Once a corpus has been generated, it can be used for a test by supplying the following parameter via `--workoad-params`:

* `generated_corpus:t`: Use the generated data corpus instead of the corpora files packaged with this track

If there are multiple generated corpora files, they are all used concurrently.  Ingestion of the generated and the default corpora are mutually exclusive in any single OSB run.  Once ingested, however, queries packaged with this workload will operate on the entire loaded data set.


### License

Original license text:

               Copyright (C) 1997, 1998, 1999 Hewlett-Packard Company
                             ALL RIGHTS RESERVED.

      The enclosed software and documentation includes copyrighted works
      of Hewlett-Packard Co.

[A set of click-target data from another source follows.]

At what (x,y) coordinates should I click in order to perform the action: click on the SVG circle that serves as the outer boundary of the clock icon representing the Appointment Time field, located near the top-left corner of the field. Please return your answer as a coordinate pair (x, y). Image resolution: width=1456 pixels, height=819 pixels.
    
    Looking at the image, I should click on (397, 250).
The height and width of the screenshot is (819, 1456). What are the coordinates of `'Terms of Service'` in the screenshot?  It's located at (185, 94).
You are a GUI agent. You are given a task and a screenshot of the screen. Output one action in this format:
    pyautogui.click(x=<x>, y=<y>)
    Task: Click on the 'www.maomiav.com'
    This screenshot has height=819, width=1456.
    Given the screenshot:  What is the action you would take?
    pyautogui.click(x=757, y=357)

For as long as you comply with the following
      limitations, you are hereby authorized to (i) use, reproduce, and
      modify the software and documentation, and to (ii) distribute the
      software and documentation, including modifications, for
      non-commercial purposes only.

      1.  The enclosed software and documentation is made available at no
          charge in order to advance the general development of
          the Internet, the World-Wide Web, and Electronic Commerce.

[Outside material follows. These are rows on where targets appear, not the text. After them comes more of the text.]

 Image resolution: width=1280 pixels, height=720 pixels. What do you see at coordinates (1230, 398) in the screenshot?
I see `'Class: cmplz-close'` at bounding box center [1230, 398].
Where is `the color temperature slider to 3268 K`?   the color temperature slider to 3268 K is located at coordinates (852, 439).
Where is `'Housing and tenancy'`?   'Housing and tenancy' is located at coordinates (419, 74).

      2.  You may not delete any copyright notices contained in the
          software or documentation. All hard copies, and copies in
          source code or object code form, of the software or
          documentation (including modifications) must contain at least
          one of the copyright notices.

      3.  The enclosed software and documentation has not been subjected
          to testing and quality control and is not a Hewlett-Packard Co.
          product. At a future time, Hewlett-Packard Co. may or may not
          offer a version of the software and documentation as a product.

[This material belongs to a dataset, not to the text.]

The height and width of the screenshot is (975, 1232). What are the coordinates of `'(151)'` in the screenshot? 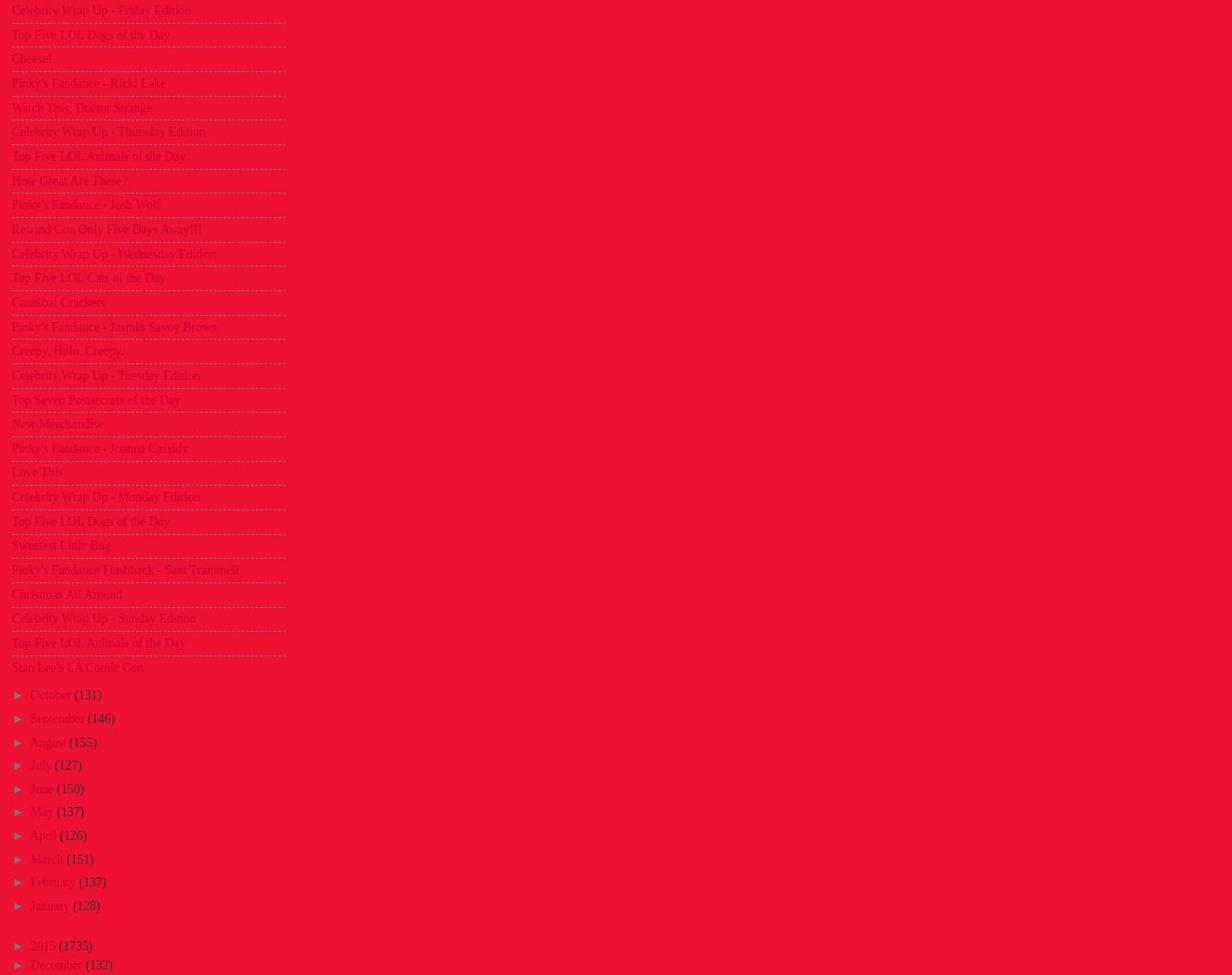 It's located at (78, 858).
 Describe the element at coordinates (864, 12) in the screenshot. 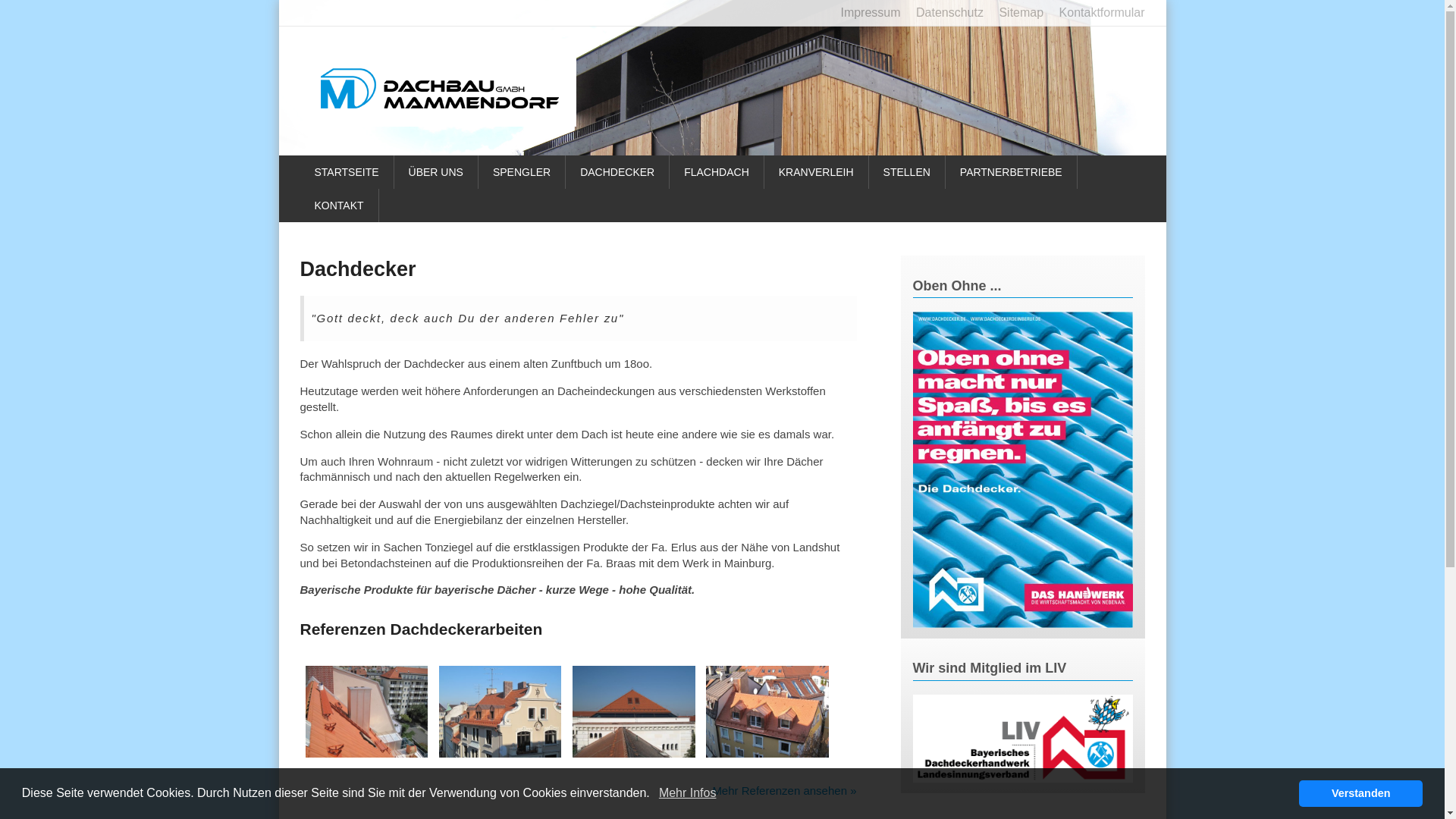

I see `'Impressum'` at that location.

      4.  THE SOFTWARE AND DOCUMENTATION IS PROVIDED "AS IS".
          HEWLETT-PACKARD COMPANY DOES NOT WARRANT THAT THE USE,
          REPRODUCTION, MODIFICATION OR DISTRIBUTION OF THE SOFTWARE OR
          DOCUMENTATION WILL NOT INFRINGE A THIRD PARTY'S INTELLECTUAL
          PROPERTY RIGHTS. HP DOES NOT WARRANT THAT THE SOFTWARE OR
          DOCUMENTATION IS ERROR FREE. HP DISCLAIMS ALL WARRANTIES,
          EXPRESS AND IMPLIED, WITH REGARD TO THE SOFTWARE AND THE
          DOCUMENTATION. HP SPECIFICALLY DISCLAIMS ALL WARRANTIES OF
          MERCHANTABILITY AND FITNESS FOR A PARTICULAR PURPOSE.

      5.  HEWLETT-PACKARD COMPANY WILL NOT IN ANY EVENT BE LIABLE FOR ANY
          DIRECT, INDIRECT, SPECIAL, INCIDENTAL OR CONSEQUENTIAL DAMAGES
          (INCLUDING LOST PROFITS) RELATED TO ANY USE, REPRODUCTION,
          MODIFICATION, OR DISTRIBUTION OF THE SOFTWARE OR DOCUMENTATION.